··· TEXT EXCERPT

Note that in the case of crash failures this validity condition is equivalent to requiring that every nonfaulty decision value is the input of some processor. Once a processor crashes it is of no interest to the algorithm, and no requirements are put on its decision.

We begin by presenting a simple algorithm for consensus in a synchronous message passing system with crash failures.

### 21.4.2. Consensus with Crash Failures

Since the system is synchronous, an execution of the system consists of a series of rounds. Each round consists of the delivery of all messages, followed by one computation event for every processor. The set of faulty processors can be different in
different executions, that is, it is not known in advance. Let $F$ be a subset of at most $f$ processors, the faulty processors. Each round contains exactly one computation event for the processors not in $F$ and at most one computation event for every processor in $F$. Moreover, if a processor in $F$ does not have a computation event in some round, it does not have such an event in any further round. In the last round in which a faulty processor has a computation event, an arbitrary subset of its outgoing messages are delivered.

**Consensus in the presence of crash failures:**

Code for processor $p_i$, $0 \leq i \leq n - 1$.

······

__REQUIRED TASKS__.
1/ List each distinct single letter that the excerpt on consensus with crash failures uses as a variable in math notation.
2/ Rewrite the paragraph of the excerpt on consensus with crash failures that begins "Since the system is synchronous" as a bulleted list that keeps its main facts.
3/ Continue the excerpt on consensus with crash failures from its last line.

··· MATERIAL PROVIDED

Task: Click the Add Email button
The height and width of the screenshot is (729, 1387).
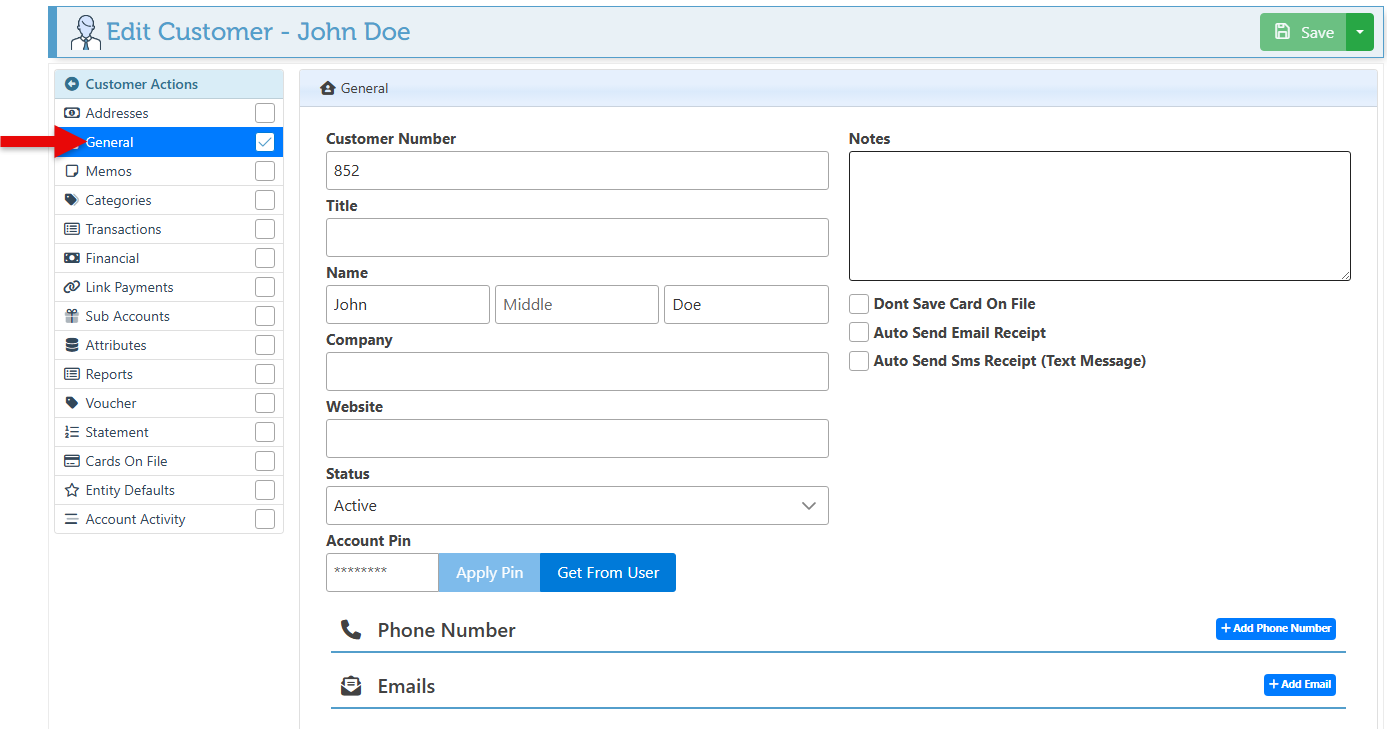Action: pos(1299,685)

······

__OUTPUTS__.
1/ F, f, p, i, n

2/
- Because the system is synchronous, an execution is a series of rounds.
- Each round delivers all messages and then gives one computation event to every processor.
- The faulty processors can differ between executions, so they are not known in advance. They form a set $F$ of at most $f$ processors.
- In each round, every processor not in $F$ has exactly one computation event, and every processor in $F$ has at most one.
- Once a processor in $F$ misses a computation event in some round, it has none in any later round.
- In a faulty processor's last round with a computation event, an arbitrary subset of its outgoing messages is delivered.

3/
Initially $V = \{x\}$
round $k$, $1 \leq k \leq f + 1$
1. send $\{v \in V : p_i \text{ has not already sent } v\}$ to all processors
2. receive $S_j$ from $p_j$, $0 \leq j \leq n - 1$, $j \neq i$
3. $V := V \cup \bigcup_{j=0}^{n-1} S_j$
4. if $k = f + 1$ then $y = \min(V)$

In the previous algorithm, which is based on an algorithm by Dolev and Strong [3], each processor maintains a set of the values it knows to exist in the system. Initially, the set contains only its own input. In later rounds the processor updates its set by joining it with the sets received from other processors. It then broadcasts any new additions to the set of all processors. This continues for $f + 1$ rounds, where $f$ is the maximum number of processors that can fail. At this point, the processor decides on the smallest value in its set of values.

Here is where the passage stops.